# Solving Twisty Puzzles with Commutators



## Vincents (Oct 25, 2011)

Last Thursday, Nan Ma gave a short lecture on Solving Twisty Puzzles with Commutators during the Rubik's Cube DeCal at UC Berkeley. Here's the video; it's highly informative. Thanks again to Nan.





(Ignore my announcements at the beginning; they're not relevant.)


----------



## Ranzha (Oct 26, 2011)

Finding that 3-cycle comm for FTO was a pain >_>
If only I had this video as an aid! xD
Great vid, Vincent. Very informative! =O


----------



## Stefan (Oct 27, 2011)

Very nice lecture. The introduction with all those puzzles reminded me what lazy noob I am, and the main part explained commutators well. I especially liked the visualizations of the supports. Only complaint I have is that his key theorem is wrong - if the support overlap is one piece, the commutator is *not* always a 3-cycle:
[R' E' R2 E2 R', U']
I also like orienting this way better than using two 3-cycles, feels more direct/pure/natural. Wish he had at least shown that possibility quickly. On the other hand, his way might be easier with really complex puzzles where I can't just intuitively make up something like R' E' R2 E2 R'.


----------



## Vincents (Oct 27, 2011)

Yeah, I know there was a lot Nan wanted to talk about, but we were limited to approximately 40 minutes, with an audience that had just learned to solve the cube. Some other things that were left out include exactly what you mentioned, Stefan; as well as example solves of different cubes. I'll pass along your suggestions, though!


----------



## Stefan (Oct 27, 2011)

So make a second lecture . I'd also like to watch him talk about the "remotely connected pieces" and "hidden orientation" he mentioned in the end. I think I roughly know what he means, but I'm not sure and there's probably a lot I could still learn.

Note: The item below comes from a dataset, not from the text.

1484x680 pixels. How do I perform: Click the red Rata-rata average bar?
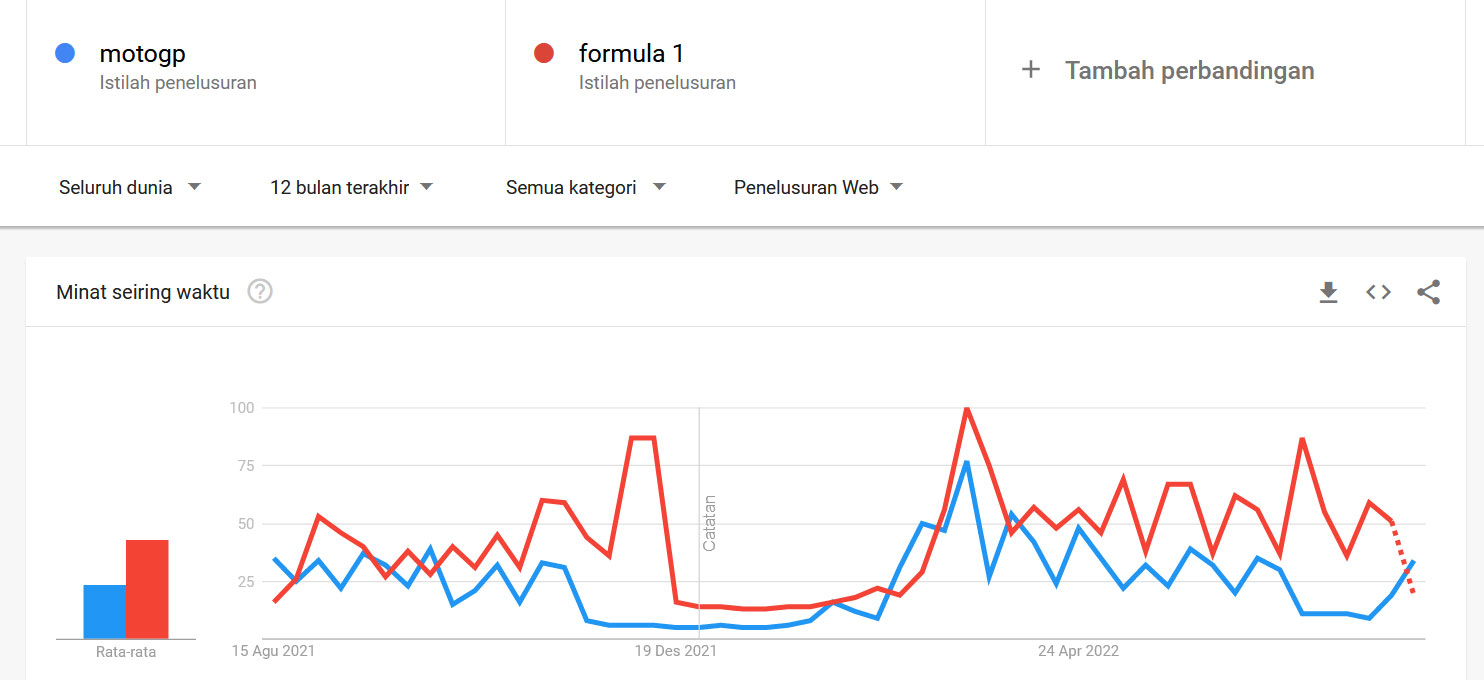click(147, 589)
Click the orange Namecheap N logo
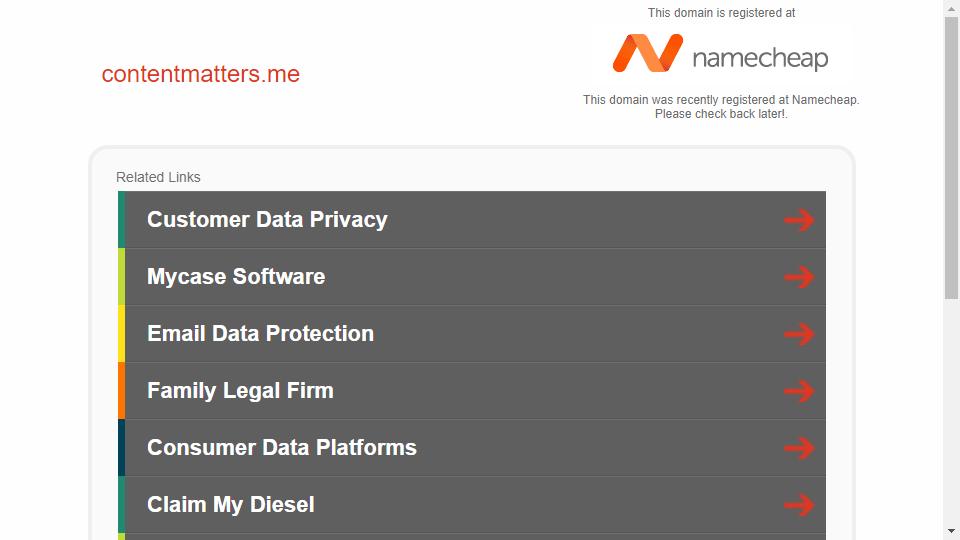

Btw, the inventors in the audience, do they live there or did they come from farther away for the lecture? Quite neat that they were there.


----------



## schuma (Oct 28, 2011)

Stefan said:


> Only complaint I have is that his key theorem is wrong - if the support overlap is one piece, the commutator is *not* always a 3-cycle:
> [R' E' R2 E2 R', U']
> I also like orienting this way better than using two 3-cycles, feels more direct/pure/natural.


 
Hi I'm Nan Ma. Nice catch! Actually I would say the theorem is not wrong but I phrase the definition of "support set" wrong. I should say supp(X) is the set of pieces MOVED by X not CHANGED by X. Flipping a piece in place is "changing" but not "moving". I found it the day after the lecture but it was too late. I should've clarified it in the lecture. My only hope is that, in my first example of supp(U), I made it clear that it didn't include the center. Because the center is not super stickered, the rotation is not notable. So people may interpret my words in different ways. And I can only hope people would understand it the way I intended.

I know your way of changing orientations and I use that technique. I avoided it simply because I want to minimize the details to the audience. I believe for a beginner who just learned how to solve the Rubik's cube, this is already overloaded. This is just a style of teaching.


----------



## schuma (Oct 28, 2011)

Stefan said:


> So make a second lecture . I'd also like to watch him talk about the "remotely connected pieces" and "hidden orientation" he mentioned in the end. I think I roughly know what he means, but I'm not sure and there's probably a lot I could still learn.
> 
> Btw, the inventors in the audience, do they live there or did they come from farther away for the lecture? Quite neat that they were there.


 
By "remotely connected pieces" I mean something like the small circle edge pieces in Circle 4x4x4 type-II, some one calls them "virtual pieces" but I don't think that term is explanatory. By hidden orientation I mean the puzzles that can only be solved under certain assumptions of the global orientation. The void cube is one example, half of the orientations are allowed. But for some edge turning dodecahedra puzzles only one orientation is correct and you have to deduce it from a lot of other pieces in the beginning. If you don't find it in the beginning and start solving you are going into a dead end. I know my description here is not so clear. Let me know if I need to expand on it.

All my guests are living in the san francisco bay area. I know them from the forum of twistypuzzles.com, and the MC4D Yahoo group.


----------